* DATA RECORDS
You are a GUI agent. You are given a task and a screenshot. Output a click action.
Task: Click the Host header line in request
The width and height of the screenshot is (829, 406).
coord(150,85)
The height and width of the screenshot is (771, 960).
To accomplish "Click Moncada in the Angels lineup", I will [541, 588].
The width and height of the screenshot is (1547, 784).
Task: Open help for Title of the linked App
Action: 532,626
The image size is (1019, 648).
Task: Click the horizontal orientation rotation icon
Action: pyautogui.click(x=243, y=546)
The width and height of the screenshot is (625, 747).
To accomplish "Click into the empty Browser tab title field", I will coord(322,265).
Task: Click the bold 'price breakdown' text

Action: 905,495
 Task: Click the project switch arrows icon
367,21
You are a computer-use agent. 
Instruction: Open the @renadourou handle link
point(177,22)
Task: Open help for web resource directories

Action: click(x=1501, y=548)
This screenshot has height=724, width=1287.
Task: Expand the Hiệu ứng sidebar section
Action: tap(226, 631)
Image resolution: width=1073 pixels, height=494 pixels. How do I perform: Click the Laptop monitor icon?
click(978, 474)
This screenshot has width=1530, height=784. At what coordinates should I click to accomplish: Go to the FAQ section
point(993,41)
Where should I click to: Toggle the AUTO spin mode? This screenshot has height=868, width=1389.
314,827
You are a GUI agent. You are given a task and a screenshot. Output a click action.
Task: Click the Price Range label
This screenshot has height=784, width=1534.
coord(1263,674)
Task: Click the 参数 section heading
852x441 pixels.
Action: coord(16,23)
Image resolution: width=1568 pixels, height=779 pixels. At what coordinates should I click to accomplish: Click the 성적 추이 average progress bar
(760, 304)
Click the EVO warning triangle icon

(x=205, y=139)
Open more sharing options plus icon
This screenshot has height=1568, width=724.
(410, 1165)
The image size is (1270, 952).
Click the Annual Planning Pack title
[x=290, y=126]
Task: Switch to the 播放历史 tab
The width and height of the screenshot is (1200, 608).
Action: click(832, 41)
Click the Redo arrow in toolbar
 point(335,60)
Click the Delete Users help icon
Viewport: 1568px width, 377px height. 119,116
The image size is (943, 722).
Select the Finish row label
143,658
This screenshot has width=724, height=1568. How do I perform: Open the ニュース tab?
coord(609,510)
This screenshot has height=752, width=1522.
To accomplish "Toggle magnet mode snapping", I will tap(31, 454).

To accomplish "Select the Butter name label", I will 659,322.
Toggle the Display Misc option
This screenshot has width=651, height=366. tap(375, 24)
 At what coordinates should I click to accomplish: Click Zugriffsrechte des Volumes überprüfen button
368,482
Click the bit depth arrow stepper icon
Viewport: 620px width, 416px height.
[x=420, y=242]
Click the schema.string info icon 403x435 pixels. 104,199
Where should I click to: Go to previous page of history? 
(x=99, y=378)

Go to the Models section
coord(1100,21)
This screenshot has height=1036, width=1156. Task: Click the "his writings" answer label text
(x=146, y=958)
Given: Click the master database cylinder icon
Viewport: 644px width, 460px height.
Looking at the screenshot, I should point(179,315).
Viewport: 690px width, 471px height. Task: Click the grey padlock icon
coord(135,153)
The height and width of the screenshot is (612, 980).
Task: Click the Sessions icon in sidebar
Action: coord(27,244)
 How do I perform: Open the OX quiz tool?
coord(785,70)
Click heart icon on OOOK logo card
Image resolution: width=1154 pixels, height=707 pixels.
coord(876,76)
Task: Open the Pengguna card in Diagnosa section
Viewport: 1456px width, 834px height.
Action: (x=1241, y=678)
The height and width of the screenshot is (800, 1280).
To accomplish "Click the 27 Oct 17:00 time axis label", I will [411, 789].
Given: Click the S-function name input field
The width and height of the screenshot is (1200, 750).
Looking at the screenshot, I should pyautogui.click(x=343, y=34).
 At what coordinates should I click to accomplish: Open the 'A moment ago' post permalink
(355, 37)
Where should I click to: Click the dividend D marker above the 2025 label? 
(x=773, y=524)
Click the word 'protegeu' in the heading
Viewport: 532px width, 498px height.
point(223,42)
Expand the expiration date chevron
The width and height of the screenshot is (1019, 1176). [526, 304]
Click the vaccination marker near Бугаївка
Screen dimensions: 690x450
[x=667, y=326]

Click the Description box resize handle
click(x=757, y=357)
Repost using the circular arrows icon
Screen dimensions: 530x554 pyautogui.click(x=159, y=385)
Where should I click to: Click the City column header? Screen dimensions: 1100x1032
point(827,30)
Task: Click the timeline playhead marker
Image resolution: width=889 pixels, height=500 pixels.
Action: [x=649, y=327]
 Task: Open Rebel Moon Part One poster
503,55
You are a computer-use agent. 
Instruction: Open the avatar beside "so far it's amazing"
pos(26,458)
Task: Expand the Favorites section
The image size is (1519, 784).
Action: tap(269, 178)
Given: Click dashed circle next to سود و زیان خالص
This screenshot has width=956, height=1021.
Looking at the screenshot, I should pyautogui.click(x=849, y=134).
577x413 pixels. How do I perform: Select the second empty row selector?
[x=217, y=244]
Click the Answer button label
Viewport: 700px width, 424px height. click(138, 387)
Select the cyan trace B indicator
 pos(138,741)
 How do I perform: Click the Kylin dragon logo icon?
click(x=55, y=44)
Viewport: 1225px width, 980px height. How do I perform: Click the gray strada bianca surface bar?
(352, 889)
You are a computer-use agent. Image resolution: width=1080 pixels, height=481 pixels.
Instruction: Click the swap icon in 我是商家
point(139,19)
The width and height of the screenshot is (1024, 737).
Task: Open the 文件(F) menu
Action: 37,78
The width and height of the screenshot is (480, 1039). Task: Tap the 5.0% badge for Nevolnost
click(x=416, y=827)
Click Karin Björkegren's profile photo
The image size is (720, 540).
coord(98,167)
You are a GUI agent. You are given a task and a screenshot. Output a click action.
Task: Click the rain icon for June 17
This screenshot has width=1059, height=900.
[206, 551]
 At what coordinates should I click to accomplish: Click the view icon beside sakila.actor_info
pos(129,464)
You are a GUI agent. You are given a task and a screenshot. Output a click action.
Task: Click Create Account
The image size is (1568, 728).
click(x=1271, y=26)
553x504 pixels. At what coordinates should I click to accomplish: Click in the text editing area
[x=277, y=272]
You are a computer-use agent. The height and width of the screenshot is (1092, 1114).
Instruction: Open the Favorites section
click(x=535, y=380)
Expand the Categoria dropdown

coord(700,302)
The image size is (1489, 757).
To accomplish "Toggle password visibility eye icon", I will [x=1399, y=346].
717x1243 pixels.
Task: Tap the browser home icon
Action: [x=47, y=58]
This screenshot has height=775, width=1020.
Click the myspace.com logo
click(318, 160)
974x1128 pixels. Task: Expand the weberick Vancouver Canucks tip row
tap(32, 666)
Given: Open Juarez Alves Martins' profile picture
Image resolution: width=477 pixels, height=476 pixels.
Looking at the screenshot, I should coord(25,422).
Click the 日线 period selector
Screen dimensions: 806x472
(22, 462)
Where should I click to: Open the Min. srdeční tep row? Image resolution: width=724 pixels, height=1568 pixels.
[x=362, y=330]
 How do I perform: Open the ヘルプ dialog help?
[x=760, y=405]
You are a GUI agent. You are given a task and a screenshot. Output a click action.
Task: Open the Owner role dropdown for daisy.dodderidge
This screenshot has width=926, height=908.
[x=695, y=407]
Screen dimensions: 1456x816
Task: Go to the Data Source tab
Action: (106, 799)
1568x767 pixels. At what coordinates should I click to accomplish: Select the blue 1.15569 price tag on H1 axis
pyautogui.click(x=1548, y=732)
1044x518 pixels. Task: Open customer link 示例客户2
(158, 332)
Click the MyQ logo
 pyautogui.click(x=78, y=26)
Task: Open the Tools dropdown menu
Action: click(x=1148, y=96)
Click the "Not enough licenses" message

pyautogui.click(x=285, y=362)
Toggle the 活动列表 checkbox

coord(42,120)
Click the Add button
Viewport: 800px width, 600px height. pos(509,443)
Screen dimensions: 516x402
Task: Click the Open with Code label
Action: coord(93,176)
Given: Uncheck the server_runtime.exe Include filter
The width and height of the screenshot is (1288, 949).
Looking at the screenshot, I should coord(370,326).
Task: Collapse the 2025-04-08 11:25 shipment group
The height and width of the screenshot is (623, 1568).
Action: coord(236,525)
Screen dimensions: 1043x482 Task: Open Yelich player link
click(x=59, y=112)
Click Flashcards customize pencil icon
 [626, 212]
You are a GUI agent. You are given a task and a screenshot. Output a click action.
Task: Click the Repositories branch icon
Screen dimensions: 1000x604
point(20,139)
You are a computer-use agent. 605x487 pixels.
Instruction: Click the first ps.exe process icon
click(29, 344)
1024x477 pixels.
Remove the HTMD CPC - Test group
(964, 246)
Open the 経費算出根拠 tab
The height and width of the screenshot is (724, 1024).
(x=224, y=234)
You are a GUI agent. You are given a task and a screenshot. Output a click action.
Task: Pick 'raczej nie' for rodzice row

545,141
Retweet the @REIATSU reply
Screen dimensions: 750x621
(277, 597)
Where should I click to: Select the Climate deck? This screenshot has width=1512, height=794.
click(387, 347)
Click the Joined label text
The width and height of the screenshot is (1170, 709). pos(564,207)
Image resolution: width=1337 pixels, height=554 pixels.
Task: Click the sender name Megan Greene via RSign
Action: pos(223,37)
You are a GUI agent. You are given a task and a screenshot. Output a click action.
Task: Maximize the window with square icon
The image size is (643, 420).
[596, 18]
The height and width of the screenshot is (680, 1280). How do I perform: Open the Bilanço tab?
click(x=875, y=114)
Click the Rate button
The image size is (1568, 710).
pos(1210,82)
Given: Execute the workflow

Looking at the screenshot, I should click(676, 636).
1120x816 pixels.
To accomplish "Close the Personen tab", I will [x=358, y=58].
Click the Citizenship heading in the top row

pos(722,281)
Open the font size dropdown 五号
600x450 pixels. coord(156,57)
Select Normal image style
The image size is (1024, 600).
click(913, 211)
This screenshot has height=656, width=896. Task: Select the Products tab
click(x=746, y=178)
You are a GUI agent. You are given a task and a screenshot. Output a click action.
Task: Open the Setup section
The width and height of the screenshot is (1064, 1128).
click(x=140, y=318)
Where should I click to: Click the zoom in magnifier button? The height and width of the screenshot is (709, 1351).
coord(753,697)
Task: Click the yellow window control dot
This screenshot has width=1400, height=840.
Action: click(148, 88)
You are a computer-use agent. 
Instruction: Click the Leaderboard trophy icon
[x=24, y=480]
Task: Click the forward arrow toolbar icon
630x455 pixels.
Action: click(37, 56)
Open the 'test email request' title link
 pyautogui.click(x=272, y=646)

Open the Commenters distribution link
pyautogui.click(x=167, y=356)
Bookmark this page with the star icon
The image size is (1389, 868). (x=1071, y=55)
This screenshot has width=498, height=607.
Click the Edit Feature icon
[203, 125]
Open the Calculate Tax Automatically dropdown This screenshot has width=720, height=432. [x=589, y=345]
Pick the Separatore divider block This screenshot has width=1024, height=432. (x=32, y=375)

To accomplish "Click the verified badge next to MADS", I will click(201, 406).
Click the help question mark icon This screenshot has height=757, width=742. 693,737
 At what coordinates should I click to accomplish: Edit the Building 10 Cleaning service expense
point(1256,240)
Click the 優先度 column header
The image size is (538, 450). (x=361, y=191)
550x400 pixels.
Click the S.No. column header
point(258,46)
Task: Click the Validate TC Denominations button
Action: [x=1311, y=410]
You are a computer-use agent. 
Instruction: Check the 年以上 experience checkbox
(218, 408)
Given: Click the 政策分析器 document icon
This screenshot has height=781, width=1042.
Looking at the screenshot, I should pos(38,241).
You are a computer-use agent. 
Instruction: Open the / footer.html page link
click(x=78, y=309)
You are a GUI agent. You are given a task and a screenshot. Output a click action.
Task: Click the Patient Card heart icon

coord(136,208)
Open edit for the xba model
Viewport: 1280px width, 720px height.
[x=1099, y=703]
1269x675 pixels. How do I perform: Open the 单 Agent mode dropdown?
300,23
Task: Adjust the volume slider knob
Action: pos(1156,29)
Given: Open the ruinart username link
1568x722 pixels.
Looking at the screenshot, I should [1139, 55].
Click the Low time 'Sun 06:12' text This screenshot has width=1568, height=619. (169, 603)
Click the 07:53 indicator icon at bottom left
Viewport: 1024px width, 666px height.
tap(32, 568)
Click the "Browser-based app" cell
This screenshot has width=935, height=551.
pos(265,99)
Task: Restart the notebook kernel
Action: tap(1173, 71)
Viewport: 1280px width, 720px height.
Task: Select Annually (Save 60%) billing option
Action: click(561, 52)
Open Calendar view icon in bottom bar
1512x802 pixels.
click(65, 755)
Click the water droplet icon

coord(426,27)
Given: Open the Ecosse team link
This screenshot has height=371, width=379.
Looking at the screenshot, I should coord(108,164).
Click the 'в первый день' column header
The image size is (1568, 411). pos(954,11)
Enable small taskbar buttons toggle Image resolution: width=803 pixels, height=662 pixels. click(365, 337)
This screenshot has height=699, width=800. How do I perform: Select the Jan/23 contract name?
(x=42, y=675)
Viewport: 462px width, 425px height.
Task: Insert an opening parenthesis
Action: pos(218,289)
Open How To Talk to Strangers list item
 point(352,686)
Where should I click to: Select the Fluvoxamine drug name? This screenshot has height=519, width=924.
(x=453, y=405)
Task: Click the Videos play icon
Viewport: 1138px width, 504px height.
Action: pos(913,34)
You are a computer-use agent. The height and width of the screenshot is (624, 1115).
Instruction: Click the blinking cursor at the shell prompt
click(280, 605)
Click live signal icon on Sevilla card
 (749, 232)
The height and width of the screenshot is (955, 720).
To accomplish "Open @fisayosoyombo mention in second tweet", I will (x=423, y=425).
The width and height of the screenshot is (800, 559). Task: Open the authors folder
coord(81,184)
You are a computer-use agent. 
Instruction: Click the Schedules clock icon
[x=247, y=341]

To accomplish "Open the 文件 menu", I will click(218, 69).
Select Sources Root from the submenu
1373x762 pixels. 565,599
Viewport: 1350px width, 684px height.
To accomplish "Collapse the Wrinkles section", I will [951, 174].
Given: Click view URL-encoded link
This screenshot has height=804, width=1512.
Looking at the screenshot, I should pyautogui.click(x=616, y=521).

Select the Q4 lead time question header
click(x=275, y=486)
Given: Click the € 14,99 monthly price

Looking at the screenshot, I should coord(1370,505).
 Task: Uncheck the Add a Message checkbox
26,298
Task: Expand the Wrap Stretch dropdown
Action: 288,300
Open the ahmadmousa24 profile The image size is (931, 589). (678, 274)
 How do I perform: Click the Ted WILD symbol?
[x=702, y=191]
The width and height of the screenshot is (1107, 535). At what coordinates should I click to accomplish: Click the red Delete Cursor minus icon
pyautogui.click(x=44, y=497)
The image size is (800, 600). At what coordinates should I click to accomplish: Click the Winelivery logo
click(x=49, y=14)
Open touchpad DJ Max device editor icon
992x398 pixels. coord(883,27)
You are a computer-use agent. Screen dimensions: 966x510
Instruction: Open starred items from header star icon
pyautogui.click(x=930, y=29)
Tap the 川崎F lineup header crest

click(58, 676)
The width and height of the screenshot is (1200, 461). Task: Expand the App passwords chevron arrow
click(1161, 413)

* GOAL OF THE EXERCISE
Go through the records and gather the lines that hold "field".

* ANSWER
To accomplish "Click into the empty Browser tab title field", I will coord(322,265).
Given: Click the S-function name input field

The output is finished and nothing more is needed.